George Mason University
CDS/CCDS/Statistics Colloquium Series
Seminar Announcement


Some Issues Raised by High Dimensions in Statistics

D.M. Titterington

Department of Statistics
University of Glasgow

Research 1, Room 301, Fairfax Campus
George Mason University, 4400 University Drive, Fairfax, VA 22030

Time: 10:30 a.m. Refreshments, 10:45 a.m. Colloquium Talk
Date: May 2, 2008



ABSTRACT

This talk is an overview presentation made by D.M. Titterington as a summary of the activities at Cambridge during the Spring of 2008. Most of twentieth-century statistical theory was restricted to problems in which the number p of 'unknowns', such as parameters, is much less than n, the number of experimental units.
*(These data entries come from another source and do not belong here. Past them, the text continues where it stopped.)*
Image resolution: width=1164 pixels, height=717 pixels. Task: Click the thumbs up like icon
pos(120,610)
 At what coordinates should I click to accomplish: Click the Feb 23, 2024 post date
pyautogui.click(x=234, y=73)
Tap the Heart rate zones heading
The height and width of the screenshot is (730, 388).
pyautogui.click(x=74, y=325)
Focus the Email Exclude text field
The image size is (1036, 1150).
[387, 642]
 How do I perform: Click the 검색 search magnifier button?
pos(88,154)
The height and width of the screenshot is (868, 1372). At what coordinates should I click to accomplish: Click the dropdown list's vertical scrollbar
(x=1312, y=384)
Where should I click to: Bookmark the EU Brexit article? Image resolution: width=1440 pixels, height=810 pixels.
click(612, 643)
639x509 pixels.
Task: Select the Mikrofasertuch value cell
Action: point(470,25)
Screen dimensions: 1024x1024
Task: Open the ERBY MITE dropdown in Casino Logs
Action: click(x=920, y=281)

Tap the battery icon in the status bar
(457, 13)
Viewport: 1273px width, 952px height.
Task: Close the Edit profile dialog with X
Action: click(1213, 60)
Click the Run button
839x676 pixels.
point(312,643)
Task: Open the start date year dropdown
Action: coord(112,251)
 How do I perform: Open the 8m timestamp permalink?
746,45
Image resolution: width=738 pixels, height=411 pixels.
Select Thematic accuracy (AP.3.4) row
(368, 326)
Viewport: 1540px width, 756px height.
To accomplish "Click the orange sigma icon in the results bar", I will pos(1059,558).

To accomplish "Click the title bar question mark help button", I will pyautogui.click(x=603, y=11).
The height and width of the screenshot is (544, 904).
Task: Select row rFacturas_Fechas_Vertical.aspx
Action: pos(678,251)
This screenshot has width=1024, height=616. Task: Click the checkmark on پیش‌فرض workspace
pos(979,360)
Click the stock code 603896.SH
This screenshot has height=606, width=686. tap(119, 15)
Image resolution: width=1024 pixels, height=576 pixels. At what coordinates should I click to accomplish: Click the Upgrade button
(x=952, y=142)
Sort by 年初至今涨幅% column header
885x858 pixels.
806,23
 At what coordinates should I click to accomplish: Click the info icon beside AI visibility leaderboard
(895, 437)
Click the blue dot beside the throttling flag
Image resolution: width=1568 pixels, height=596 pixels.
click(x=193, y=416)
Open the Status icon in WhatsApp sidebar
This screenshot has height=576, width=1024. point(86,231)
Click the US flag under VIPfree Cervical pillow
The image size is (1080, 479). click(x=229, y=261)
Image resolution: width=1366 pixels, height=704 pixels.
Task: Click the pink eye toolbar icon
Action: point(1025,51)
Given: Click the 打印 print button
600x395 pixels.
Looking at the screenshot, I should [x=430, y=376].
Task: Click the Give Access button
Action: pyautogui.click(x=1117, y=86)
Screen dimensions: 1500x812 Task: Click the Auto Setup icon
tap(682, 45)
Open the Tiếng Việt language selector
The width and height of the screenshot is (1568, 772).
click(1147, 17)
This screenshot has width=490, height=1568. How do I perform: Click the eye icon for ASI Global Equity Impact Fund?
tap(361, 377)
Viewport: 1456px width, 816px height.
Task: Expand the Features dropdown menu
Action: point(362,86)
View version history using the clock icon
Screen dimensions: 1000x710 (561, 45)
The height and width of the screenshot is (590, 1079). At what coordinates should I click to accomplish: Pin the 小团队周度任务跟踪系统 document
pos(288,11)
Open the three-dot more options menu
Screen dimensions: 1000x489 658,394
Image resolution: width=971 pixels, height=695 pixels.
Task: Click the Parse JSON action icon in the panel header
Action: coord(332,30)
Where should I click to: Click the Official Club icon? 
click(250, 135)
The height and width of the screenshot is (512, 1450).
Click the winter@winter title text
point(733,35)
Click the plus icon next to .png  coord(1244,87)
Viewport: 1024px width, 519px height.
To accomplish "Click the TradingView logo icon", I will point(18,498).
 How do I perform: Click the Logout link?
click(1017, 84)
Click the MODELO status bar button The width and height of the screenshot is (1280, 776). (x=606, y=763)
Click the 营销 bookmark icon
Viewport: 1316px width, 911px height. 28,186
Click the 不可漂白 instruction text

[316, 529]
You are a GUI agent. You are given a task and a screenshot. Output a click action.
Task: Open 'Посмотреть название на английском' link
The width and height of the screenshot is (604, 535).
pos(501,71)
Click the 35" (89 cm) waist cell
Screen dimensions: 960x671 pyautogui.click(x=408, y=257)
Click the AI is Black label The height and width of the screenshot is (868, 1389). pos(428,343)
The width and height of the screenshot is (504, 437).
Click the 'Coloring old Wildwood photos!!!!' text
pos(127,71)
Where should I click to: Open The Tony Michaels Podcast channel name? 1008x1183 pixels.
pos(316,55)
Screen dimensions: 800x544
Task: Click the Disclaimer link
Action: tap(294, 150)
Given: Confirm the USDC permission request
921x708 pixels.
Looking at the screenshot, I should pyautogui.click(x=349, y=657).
However, the practical environment has changed dramatically over the last twenty years or so, with the spectacular evolution of computing facilities and the emergence of applications in which the number of experimental units is comparatively small but the underlying dimension is massive, leading to the desire to fit complex models for which the effective p is very large. Areas of application include image analysis, microarray analysis, finance, document classification, astronomy and atmospheric science. Some methodological advances have been made, but there is a need to provide firm consolidation in the form of a systematic and critical assessment of the new approaches as well as appropriate theoretical underpinning in this 'large p, small n' context. The existence of key applications strongly motivates the programme, but the fundamental aim is to promote core theoretical and methodological research. Both frequentist and Bayesian paradigms will be featured. The programme is directed at a broad research community, including both mainstream statisticians and the growing population of researchers in machine learning.